De gauche à droite, le ministre de l'Économie Bruno Le Maire et la ministre du Travail Muriel Pénicaud.

De gauche à droite, le ministre de l'Économie Bruno Le Maire et la ministre du Travail Muriel Pénicaud. - Charles Platiau - pool - AFP

Parmi les entreprises qui ont obtenu une mauvaise note à l'index d'égalité femmes-hommes, plusieurs sont des filiales de groupes dont l'État est actionnaire. Muriel Pénicaud et Bruno Le Maire vont leur écrire la semaine prochaine pour leur demander de prendre des mesures.
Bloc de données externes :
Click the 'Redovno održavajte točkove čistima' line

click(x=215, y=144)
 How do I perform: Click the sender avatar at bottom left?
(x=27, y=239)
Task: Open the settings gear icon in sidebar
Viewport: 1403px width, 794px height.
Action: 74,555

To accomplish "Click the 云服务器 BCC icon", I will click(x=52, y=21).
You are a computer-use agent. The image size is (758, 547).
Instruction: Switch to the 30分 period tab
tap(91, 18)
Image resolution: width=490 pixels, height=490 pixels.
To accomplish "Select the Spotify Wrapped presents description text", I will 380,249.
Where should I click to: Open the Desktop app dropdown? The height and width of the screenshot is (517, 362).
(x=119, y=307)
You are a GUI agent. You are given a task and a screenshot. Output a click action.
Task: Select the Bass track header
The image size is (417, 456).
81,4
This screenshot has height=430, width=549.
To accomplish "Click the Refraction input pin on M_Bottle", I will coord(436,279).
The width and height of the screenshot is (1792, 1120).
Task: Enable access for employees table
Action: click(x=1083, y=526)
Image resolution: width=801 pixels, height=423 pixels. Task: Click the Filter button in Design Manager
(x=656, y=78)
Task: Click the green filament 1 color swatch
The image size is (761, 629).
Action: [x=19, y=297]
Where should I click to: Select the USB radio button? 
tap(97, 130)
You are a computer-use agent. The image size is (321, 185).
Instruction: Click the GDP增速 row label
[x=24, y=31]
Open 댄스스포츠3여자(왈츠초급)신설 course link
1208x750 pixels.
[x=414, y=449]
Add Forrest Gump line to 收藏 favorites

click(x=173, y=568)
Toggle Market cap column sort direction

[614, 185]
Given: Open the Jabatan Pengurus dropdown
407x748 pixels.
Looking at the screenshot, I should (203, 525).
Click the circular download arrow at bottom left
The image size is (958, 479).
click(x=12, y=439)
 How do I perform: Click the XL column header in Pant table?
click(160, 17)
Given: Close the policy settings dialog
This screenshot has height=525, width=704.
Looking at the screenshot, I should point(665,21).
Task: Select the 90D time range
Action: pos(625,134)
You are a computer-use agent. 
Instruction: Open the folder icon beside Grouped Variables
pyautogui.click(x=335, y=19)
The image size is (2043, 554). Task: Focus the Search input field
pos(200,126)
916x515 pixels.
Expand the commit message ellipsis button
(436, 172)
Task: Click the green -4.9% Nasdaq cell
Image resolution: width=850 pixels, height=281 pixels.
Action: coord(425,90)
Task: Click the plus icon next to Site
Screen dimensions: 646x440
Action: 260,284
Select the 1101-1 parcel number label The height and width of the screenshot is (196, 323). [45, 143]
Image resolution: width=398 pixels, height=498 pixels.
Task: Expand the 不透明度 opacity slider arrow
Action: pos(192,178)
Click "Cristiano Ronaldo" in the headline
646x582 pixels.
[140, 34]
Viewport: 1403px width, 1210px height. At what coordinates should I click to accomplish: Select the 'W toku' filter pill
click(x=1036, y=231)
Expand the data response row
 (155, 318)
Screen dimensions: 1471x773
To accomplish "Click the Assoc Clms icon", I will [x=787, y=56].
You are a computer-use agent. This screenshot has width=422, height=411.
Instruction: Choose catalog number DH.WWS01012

Muriel Pénicaud et Bruno Le Maire vont écrire en début de semaine prochaine à toutes les entreprises qui ont un mauvais score à l'index d'égalité femmes-hommes et dont l'État est actionnaire, a annoncé la ministre du Travail ce vendredi sur France Culture. Muriel Pénicaud avait déjà annoncé mardi que l'Agence des participations de l'État (APE) serait saisie.

Depuis le 1er mars, les grandes entreprises ont l'obligation de rendre public leur index d'égalité femmes-hommes. Il s'agit d'un score allant jusqu'à 100 points, censé refléter les performances de l'organisation en matière d'écarts de rémunérations, d'opportunité de promotion pour des postes de haut cadre, etc. À ce stade, 118 entreprises sont en-dessous de la note plancher fixée à 75 points. Elles sont en "alerte rouge", selon la ministre du Travail, et doivent prendre des mesures d'urgence pour améliorer la situation. 

Parmi elles, on trouve Bolloré Logistics et AcelorMittal Industeel, mais aussi des entreprises du service public comme Radio France et des filiales de grands groupes dont l'État est actionnaire, à savoir GRDF (Engie maison-mère), Thales services (Thales) ou la filiale de distribution du constructeur Renault.

"L’État demandera au conseil d’administration de faire des progrès"

"Chacun doit prendre ses responsabilités, l’État doit le faire en tant que législateur mais aussi en tant qu’actionnaire", a insisté Muriel Pénicaud ce vendredi. "J’ai décidé avec mon collègue Bruno Le Maire que nous allions écrire en début de semaine à toutes les entreprises qui font parties des 118 en alerte rouge dont l’État est actionnaire." Jugeant cette situation "inadmissible", la ministre a prévenu que "l'État, en tant qu’actionnaire, demandera au conseil d’administration de faire des progrès".

La loi prévoit des sanctions financières pour les entreprises qui n'améliorent pas leur performance. Si, d'ici trois ans, leur score n'a pas augmenté, elles s'exposent à une pénalité pouvant aller jusqu'à 1% de la masse salariale. Pour celles qui sont en "alerte rouge", elles peuvent être sanctionnées dès cette année si elles ne mettent pas immédiatement en œuvre un plan d'action, a rappelé Muriel Pénicaud.